Rationale: It has been suggested that the 5-HT1A receptor plays a significant modulatory role in the stimulus effects of the indoleamine hallucinogen lysergic acid diethylamide (LSD).
Objective: The present study sought to characterize the effects of several compounds with known affinity for the 5-HT1A receptor on the discriminative stimulus effects of LSD.
Methods: Twelve male Fischer 344 rats were trained in a two-lever, fixed-ratio (FR) 10, and food-reinforced task with LSD (0.1 mg/kg, i.p.; 15-min pretreatment) as a discriminative stimulus. Combination and substitution tests with the 5-HT(1A) agonists, 8-OH-DPAT, buspirone, gepirone, and ipsapirone, with LSD-induced stimulus control were then performed. The effects of these 5-HT1A ligands were also tested in the presence of the selective 5-HT1A receptor antagonist, WAY-100,635 (0.3 mg/kg, s.c.; 30-min pretreatment).
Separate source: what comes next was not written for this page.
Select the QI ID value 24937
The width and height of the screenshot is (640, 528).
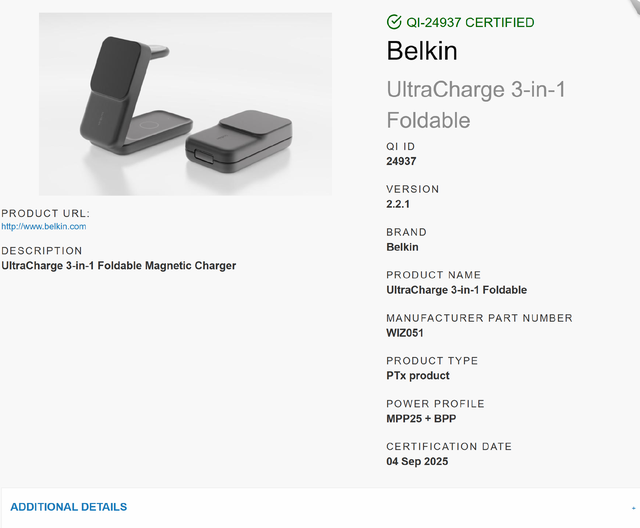tap(401, 161)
Results: In combination tests, stimulus control by LSD was increased by all 5-HT1A receptor ligands with agonist properties. Similarly, in tests of antagonism, the increase in drug-appropriate responding caused by stimulation of the 5-HT1A receptor was abolished by administration of WAY-100,635.
Conclusion: These data, obtained using a drug discrimination model of the hallucinogenic effects of LSD, provide support for the hypothesis that the 5-HT1A receptor has a significant modulatory role in the stimulus effects of LSD.